▶ EXTRAIT
Au long de ce parcours douloureux, ses parents continuaient à lui prodiguer généreusement toute l’affection, tout l’appui dont il avait besoin, mais sa condition ne s’améliorait pas. Il en était d’autant plus malheureux qu’il s’en croyait responsable. Il se culpabilisait. C’était pour lui un fardeau de plus à supporter. Un fardeau de trop. Il fit sa première tentative de suicide. Une autre allait suivre. L’idée continua de le tourmenter, elle le poursuivit longtemps.

Un jour, on lui apprit que son diagnostic était erroné, qu’il souffrait plutôt d’un désordre d’origine génétique, un dérèglement très rare, peu connu, difficile à soigner. Cette annonce a produit chez lui un bouleversement tout à fait inattendu. Il n’était donc pas responsable de ses maux ? C’était plutôt la biologie, le hasard ? C’est cela, surtout, qu’il retint de la génétique : ce n’était pas lui qui était la cause de sa maladie, elle aurait pu frapper n’importe qui. Lui, il n’avait pas été chanceux, la loterie l’avait choisi. À partir de ce moment, il fut soulagé du fardeau de sa faute.

Autre bouleversement inattendu, plutôt paradoxal mais déterminant pour la suite des choses : il se mit à croire qu’il pourrait atténuer les effets de son « accident » génétique. Sa vie s’engagea alors sur une tout autre voie, cette fois sous le signe du courage. Finie la culpabilité, fini le sentiment d’impuissance. Il allait combattre.

▶ CONSIGNE
Réécrivez le passage de l'extrait compris entre « Un jour, on » et « de sa faute. » inclus, en remplaçant « la loterie » par « le sort ».

▶ DONNÉES
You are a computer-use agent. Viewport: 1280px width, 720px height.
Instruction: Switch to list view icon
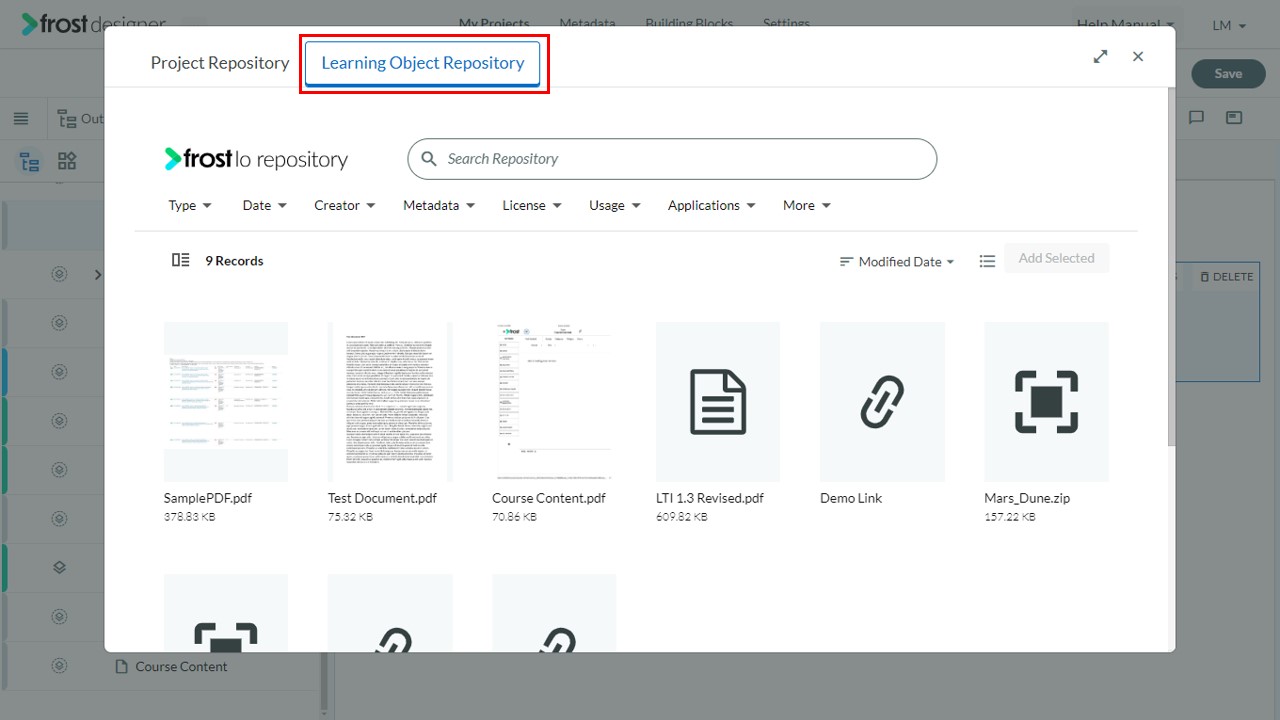pyautogui.click(x=987, y=261)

▶ TÂCHE RÉALISÉE
Un jour, on lui apprit que son diagnostic était erroné, qu’il souffrait plutôt d’un désordre d’origine génétique, un dérèglement très rare, peu connu, difficile à soigner. Cette annonce a produit chez lui un bouleversement tout à fait inattendu. Il n’était donc pas responsable de ses maux ? C’était plutôt la biologie, le hasard ? C’est cela, surtout, qu’il retint de la génétique : ce n’était pas lui qui était la cause de sa maladie, elle aurait pu frapper n’importe qui. Lui, il n’avait pas été chanceux, le sort l’avait choisi. À partir de ce moment, il fut soulagé du fardeau de sa faute.